● YOUR OBJECTIVE
Render the records from the line holding "Task: Click the pencil edit toolbar icon" through the line holding "click(167, 36)", inclusive, as a Markdown table with the columns Row and Line, numbering each line in Row and omitting blank lines.

● DATA PROVIDED
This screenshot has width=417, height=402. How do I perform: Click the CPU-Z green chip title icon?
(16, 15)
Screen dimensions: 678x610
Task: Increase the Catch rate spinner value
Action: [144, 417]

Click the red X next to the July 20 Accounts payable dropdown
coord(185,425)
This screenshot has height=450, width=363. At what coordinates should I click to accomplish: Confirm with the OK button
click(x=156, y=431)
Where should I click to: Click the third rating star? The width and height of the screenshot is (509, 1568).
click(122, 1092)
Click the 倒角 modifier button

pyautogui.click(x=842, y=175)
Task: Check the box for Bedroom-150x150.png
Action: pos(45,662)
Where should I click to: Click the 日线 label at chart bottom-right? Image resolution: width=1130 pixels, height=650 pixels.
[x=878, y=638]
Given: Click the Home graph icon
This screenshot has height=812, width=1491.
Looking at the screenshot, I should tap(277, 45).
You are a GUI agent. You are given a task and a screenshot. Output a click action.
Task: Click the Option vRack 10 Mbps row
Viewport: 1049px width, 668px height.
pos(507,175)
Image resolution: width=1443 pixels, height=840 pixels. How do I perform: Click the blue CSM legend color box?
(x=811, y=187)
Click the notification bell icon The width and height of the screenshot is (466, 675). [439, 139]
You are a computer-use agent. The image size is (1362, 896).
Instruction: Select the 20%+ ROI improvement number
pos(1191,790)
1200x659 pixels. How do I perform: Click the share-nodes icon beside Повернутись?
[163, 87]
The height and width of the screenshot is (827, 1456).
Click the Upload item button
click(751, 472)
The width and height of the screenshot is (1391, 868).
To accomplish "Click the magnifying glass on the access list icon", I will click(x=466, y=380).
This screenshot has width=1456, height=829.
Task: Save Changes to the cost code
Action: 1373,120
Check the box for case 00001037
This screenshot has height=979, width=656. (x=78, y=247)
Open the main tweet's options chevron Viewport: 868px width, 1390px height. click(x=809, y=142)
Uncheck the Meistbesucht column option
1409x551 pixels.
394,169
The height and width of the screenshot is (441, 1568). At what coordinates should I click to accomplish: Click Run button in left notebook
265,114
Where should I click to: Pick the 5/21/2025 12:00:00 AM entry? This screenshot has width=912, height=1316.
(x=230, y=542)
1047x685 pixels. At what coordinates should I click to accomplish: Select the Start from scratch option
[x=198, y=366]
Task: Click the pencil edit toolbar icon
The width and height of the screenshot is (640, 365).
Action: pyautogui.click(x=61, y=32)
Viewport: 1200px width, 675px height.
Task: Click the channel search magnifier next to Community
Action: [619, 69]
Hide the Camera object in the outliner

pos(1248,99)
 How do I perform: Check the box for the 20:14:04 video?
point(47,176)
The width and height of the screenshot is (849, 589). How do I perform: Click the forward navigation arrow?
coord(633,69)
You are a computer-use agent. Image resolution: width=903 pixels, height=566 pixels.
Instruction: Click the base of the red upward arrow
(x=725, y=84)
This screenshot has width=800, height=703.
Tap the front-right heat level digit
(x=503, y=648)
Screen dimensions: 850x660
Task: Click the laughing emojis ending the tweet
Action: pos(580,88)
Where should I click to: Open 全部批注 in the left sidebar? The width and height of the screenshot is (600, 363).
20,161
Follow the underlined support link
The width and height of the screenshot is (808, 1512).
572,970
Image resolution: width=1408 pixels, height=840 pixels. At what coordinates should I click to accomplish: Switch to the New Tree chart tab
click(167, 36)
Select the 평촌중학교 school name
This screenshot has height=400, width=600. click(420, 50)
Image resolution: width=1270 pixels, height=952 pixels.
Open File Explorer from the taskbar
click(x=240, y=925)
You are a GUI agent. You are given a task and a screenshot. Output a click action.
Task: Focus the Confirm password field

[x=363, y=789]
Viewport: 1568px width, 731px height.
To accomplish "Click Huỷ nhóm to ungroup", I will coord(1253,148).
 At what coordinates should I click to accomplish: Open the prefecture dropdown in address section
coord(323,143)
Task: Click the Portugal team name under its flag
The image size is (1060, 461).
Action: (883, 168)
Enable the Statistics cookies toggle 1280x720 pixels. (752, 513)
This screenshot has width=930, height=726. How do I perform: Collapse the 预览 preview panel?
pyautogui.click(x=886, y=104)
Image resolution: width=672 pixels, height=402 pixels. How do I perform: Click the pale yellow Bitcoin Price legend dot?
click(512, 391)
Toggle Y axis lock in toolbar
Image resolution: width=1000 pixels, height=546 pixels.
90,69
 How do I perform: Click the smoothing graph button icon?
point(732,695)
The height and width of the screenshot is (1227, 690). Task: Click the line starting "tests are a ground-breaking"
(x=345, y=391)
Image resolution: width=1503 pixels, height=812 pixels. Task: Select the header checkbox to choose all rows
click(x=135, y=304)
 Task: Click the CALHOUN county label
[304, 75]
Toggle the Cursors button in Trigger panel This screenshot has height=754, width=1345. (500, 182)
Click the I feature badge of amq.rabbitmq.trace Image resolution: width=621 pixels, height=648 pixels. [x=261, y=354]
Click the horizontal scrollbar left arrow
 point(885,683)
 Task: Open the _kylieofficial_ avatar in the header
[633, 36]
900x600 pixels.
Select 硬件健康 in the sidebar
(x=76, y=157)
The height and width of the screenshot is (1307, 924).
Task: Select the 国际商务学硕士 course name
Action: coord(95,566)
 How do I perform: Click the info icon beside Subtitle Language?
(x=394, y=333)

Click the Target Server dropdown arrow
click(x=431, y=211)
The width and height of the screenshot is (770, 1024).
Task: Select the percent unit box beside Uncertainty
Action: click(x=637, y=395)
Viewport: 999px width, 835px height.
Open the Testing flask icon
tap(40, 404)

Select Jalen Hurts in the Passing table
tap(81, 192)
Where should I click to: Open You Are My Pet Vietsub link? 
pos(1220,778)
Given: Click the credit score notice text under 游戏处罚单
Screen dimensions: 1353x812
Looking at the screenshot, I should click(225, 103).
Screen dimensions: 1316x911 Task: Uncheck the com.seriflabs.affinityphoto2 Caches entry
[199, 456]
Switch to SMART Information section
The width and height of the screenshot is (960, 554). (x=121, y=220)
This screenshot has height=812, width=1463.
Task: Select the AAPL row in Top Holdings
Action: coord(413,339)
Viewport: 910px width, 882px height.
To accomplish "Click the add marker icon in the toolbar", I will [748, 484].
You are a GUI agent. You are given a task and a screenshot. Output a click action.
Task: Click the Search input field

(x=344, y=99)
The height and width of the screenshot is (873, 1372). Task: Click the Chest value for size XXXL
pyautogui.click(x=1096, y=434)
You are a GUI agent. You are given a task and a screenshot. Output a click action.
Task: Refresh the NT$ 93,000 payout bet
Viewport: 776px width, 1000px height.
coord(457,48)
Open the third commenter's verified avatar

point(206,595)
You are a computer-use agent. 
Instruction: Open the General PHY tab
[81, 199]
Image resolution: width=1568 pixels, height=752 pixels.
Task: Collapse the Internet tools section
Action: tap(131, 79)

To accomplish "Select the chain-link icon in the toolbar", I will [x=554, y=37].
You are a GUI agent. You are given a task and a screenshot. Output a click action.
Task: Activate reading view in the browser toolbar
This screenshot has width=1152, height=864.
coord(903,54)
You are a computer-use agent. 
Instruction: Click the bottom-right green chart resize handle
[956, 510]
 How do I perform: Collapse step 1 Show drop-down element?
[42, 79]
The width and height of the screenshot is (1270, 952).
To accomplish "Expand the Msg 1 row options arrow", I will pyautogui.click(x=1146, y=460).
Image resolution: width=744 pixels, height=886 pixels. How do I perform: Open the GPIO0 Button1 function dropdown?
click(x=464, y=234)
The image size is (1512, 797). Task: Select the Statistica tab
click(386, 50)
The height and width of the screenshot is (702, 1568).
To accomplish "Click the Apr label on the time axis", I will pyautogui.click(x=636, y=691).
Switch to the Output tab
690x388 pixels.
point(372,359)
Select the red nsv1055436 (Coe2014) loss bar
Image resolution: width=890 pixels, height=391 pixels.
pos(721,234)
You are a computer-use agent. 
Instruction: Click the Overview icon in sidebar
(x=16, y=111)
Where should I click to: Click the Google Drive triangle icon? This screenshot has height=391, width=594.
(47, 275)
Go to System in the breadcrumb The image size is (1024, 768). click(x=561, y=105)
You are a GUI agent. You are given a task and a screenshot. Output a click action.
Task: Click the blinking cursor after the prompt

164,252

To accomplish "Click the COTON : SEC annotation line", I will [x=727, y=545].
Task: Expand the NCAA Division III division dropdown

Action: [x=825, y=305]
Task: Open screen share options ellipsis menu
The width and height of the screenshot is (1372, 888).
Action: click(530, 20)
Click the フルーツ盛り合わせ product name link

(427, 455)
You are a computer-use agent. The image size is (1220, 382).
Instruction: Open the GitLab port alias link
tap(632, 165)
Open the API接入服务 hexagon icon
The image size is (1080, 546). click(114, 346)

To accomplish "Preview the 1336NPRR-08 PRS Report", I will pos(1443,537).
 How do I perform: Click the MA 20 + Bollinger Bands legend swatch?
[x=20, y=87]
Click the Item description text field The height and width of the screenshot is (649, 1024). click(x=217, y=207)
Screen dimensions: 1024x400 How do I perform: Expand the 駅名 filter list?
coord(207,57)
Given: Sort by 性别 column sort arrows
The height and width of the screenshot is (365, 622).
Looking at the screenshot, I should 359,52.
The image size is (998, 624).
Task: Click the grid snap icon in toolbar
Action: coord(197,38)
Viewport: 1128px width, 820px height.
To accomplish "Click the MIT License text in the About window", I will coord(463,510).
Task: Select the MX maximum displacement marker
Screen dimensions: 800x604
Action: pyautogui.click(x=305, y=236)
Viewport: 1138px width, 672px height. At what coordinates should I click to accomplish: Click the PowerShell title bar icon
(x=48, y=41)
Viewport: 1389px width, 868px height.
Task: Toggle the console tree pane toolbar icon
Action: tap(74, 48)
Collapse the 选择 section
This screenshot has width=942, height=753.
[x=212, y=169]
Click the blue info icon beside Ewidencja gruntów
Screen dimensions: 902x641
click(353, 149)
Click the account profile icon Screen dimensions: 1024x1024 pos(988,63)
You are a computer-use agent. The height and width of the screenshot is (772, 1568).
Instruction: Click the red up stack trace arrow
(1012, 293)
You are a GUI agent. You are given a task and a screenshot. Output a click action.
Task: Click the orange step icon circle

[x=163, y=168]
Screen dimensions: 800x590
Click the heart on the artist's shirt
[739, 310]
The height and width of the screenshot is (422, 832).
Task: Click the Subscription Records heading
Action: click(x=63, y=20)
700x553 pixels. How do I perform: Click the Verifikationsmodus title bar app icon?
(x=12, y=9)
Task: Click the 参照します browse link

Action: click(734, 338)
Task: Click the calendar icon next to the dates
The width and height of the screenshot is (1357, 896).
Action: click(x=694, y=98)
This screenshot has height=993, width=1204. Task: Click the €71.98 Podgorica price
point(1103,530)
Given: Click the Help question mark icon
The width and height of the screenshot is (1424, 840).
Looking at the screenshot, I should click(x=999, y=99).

● EXERCISE ANSWER
| Row | Line |
|---|---|
| 1 | Task: Click the pencil edit toolbar icon |
| 2 | The width and height of the screenshot is (640, 365). |
| 3 | Action: pyautogui.click(x=61, y=32) |
| 4 | Viewport: 1200px width, 675px height. |
| 5 | Task: Click the channel search magnifier next to Community |
| 6 | Action: [619, 69] |
| 7 | Hide the Camera object in the outliner |
| 8 | pos(1248,99) |
| 9 |  How do I perform: Check the box for the 20:14:04 video? |
| 10 | point(47,176) |
| 11 | The width and height of the screenshot is (849, 589). How do I perform: Click the forward navigation arrow? |
| 12 | coord(633,69) |
| 13 | You are a computer-use agent. Image resolution: width=903 pixels, height=566 pixels. |
| 14 | Instruction: Click the base of the red upward arrow |
| 15 | (x=725, y=84) |
| 16 | This screenshot has width=800, height=703. |
| 17 | Tap the front-right heat level digit |
| 18 | (x=503, y=648) |
| 19 | Screen dimensions: 850x660 |
| 20 | Task: Click the laughing emojis ending the tweet |
| 21 | Action: pos(580,88) |
| 22 | Where should I click to: Open 全部批注 in the left sidebar? The width and height of the screenshot is (600, 363). |
| 23 | 20,161 |
| 24 | Follow the underlined support link |
| 25 | The width and height of the screenshot is (808, 1512). |
| 26 | 572,970 |
| 27 | Image resolution: width=1408 pixels, height=840 pixels. At what coordinates should I click to accomplish: Switch to the New Tree chart tab |
| 28 | click(167, 36) |